Data provided section start

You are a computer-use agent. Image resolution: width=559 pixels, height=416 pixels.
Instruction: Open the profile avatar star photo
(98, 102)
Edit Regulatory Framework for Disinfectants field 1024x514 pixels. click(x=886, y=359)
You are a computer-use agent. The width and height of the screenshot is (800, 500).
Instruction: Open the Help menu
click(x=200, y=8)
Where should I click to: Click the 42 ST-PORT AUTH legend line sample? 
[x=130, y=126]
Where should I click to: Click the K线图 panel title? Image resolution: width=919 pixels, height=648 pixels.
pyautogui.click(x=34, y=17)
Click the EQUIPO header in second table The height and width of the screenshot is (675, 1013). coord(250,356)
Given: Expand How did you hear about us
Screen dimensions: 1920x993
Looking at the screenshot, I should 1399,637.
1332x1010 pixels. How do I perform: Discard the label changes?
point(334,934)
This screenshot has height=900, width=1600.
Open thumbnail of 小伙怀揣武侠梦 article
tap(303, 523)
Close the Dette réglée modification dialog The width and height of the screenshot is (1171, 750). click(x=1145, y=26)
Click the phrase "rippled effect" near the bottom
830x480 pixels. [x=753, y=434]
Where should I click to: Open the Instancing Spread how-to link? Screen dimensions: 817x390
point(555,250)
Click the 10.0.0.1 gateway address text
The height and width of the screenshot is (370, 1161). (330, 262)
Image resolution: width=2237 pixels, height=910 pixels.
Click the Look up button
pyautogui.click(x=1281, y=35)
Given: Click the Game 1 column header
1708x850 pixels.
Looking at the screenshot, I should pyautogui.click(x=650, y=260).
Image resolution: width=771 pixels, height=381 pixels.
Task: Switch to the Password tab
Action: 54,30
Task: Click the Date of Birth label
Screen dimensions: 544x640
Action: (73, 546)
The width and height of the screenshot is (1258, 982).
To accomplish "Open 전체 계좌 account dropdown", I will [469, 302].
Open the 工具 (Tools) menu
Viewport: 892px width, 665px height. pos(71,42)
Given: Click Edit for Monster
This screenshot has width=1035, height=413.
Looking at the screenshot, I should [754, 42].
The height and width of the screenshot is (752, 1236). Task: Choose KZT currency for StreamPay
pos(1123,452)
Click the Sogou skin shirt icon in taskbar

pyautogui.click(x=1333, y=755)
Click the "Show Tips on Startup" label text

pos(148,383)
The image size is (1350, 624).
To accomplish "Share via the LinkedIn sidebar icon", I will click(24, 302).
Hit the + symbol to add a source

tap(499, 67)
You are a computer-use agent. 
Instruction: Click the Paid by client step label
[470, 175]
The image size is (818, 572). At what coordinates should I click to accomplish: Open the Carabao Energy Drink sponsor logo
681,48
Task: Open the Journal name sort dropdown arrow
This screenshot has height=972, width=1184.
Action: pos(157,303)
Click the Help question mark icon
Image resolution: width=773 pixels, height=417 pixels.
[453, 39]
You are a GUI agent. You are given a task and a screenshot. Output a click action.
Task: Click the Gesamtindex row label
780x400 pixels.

Data provided section end

## Problem:
Go through the data and show each line that holds "Edit".

## Your solution:
Edit Regulatory Framework for Disinfectants field 1024x514 pixels. click(x=886, y=359)
Given: Click Edit for Monster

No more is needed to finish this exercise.